**Excerpt:**
Ultimately, I discovered that freedom from TV might be hidden in the structure of the episodes themselves.
One trick: Don't watch an episode to the end, because at that point, it's almost impossible to resist continuing to the next one. Instead, stop about three-quarters of the way in. The next time you watch, pick up from that point until most of the way into the following episode.
I know this sounds illogical. After all, how can it be easier to stop mid-show than at the end? But there's usually a lull in the narrative arc, when story lines get wrapped up and the pacing slows down. The show actually gets pretty boring.
"People unconsciously write this way," said Charlie Rubin, area head of television writing at the Tisch School of the Arts and a former writer for "Seinfeld" and "Law & Order: Criminal Intent." "It's inhale and exhale. There's always a dramatic moment, and then you pull back from it."
What's more, each episode weaves together multiple story lines, Mr. Rubin explained. The "A" story—the one involving the star—is what keeps you watching episode after episode (even the ones that don't end with obvious cliffhangers). The "B" and "C" stories involve the supporting characters.

**Source data:**
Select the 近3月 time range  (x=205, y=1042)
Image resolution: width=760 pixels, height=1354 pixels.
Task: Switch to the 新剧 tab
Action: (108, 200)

**Written task:** The excerpt about TV episodes names several lettered story lines. List each one along with what the excerpt says it involves.

**Task response:**
- The "A" story: involves the star.
- The "B" story: involves the supporting characters.
- The "C" story: involves the supporting characters.